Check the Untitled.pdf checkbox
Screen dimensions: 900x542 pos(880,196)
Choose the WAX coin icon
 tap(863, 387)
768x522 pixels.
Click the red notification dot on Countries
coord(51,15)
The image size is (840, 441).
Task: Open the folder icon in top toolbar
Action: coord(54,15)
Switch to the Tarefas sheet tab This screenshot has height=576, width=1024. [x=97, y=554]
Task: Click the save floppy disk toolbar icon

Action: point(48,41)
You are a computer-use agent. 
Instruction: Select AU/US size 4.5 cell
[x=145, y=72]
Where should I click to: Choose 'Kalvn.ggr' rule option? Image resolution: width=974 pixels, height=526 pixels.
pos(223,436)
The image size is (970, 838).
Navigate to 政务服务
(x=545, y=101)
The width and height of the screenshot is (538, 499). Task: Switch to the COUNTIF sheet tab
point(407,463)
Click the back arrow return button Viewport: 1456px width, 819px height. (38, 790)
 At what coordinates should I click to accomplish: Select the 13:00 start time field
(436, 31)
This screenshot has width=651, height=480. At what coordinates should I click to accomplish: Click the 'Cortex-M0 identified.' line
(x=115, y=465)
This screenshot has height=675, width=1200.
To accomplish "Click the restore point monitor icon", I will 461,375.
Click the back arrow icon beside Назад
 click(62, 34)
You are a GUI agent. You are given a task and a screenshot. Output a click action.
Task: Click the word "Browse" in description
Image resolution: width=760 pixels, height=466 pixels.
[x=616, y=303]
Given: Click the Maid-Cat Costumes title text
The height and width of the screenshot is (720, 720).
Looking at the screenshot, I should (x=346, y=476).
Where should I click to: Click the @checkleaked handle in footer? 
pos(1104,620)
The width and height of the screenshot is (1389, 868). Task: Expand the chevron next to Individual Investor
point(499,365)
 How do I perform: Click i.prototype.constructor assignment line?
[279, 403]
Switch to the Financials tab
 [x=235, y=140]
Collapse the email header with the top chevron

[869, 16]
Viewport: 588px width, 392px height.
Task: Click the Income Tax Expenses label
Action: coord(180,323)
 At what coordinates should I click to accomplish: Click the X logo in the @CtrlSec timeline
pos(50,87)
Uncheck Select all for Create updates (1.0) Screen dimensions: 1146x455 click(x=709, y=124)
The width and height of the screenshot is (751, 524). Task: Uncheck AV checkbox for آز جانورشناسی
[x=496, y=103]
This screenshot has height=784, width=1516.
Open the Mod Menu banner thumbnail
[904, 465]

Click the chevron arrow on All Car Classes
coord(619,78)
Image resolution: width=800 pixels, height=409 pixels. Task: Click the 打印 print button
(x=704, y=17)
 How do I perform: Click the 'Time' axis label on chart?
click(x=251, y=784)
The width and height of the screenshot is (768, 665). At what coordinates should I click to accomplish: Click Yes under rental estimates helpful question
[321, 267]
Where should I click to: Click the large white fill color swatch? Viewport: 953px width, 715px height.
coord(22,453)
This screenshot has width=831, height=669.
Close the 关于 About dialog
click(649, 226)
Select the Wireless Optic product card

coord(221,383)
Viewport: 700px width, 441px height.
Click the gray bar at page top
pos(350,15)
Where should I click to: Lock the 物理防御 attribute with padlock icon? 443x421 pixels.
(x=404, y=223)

----

§ **Problem statement**
The listing above should be returned in full, exactly as shown.

§ **Response**
Check the Untitled.pdf checkbox
Screen dimensions: 900x542 pos(880,196)
Choose the WAX coin icon
 tap(863, 387)
768x522 pixels.
Click the red notification dot on Countries
coord(51,15)
The image size is (840, 441).
Task: Open the folder icon in top toolbar
Action: coord(54,15)
Switch to the Tarefas sheet tab This screenshot has height=576, width=1024. [x=97, y=554]
Task: Click the save floppy disk toolbar icon

Action: point(48,41)
You are a computer-use agent. 
Instruction: Select AU/US size 4.5 cell
[x=145, y=72]
Where should I click to: Choose 'Kalvn.ggr' rule option? Image resolution: width=974 pixels, height=526 pixels.
pos(223,436)
The image size is (970, 838).
Navigate to 政务服务
(x=545, y=101)
The width and height of the screenshot is (538, 499). Task: Switch to the COUNTIF sheet tab
point(407,463)
Click the back arrow return button Viewport: 1456px width, 819px height. (38, 790)
 At what coordinates should I click to accomplish: Select the 13:00 start time field
(436, 31)
This screenshot has width=651, height=480. At what coordinates should I click to accomplish: Click the 'Cortex-M0 identified.' line
(x=115, y=465)
This screenshot has height=675, width=1200.
To accomplish "Click the restore point monitor icon", I will 461,375.
Click the back arrow icon beside Назад
 click(62, 34)
You are a GUI agent. You are given a task and a screenshot. Output a click action.
Task: Click the word "Browse" in description
Image resolution: width=760 pixels, height=466 pixels.
[x=616, y=303]
Given: Click the Maid-Cat Costumes title text
The height and width of the screenshot is (720, 720).
Looking at the screenshot, I should (x=346, y=476).
Where should I click to: Click the @checkleaked handle in footer? 
pos(1104,620)
The width and height of the screenshot is (1389, 868). Task: Expand the chevron next to Individual Investor
point(499,365)
 How do I perform: Click i.prototype.constructor assignment line?
[279, 403]
Switch to the Financials tab
 [x=235, y=140]
Collapse the email header with the top chevron

[869, 16]
Viewport: 588px width, 392px height.
Task: Click the Income Tax Expenses label
Action: coord(180,323)
 At what coordinates should I click to accomplish: Click the X logo in the @CtrlSec timeline
pos(50,87)
Uncheck Select all for Create updates (1.0) Screen dimensions: 1146x455 click(x=709, y=124)
The width and height of the screenshot is (751, 524). Task: Uncheck AV checkbox for آز جانورشناسی
[x=496, y=103]
This screenshot has height=784, width=1516.
Open the Mod Menu banner thumbnail
[904, 465]

Click the chevron arrow on All Car Classes
coord(619,78)
Image resolution: width=800 pixels, height=409 pixels. Task: Click the 打印 print button
(x=704, y=17)
 How do I perform: Click the 'Time' axis label on chart?
click(x=251, y=784)
The width and height of the screenshot is (768, 665). At what coordinates should I click to accomplish: Click Yes under rental estimates helpful question
[321, 267]
Where should I click to: Click the large white fill color swatch? Viewport: 953px width, 715px height.
coord(22,453)
This screenshot has width=831, height=669.
Close the 关于 About dialog
click(649, 226)
Select the Wireless Optic product card

coord(221,383)
Viewport: 700px width, 441px height.
Click the gray bar at page top
pos(350,15)
Where should I click to: Lock the 物理防御 attribute with padlock icon? 443x421 pixels.
(x=404, y=223)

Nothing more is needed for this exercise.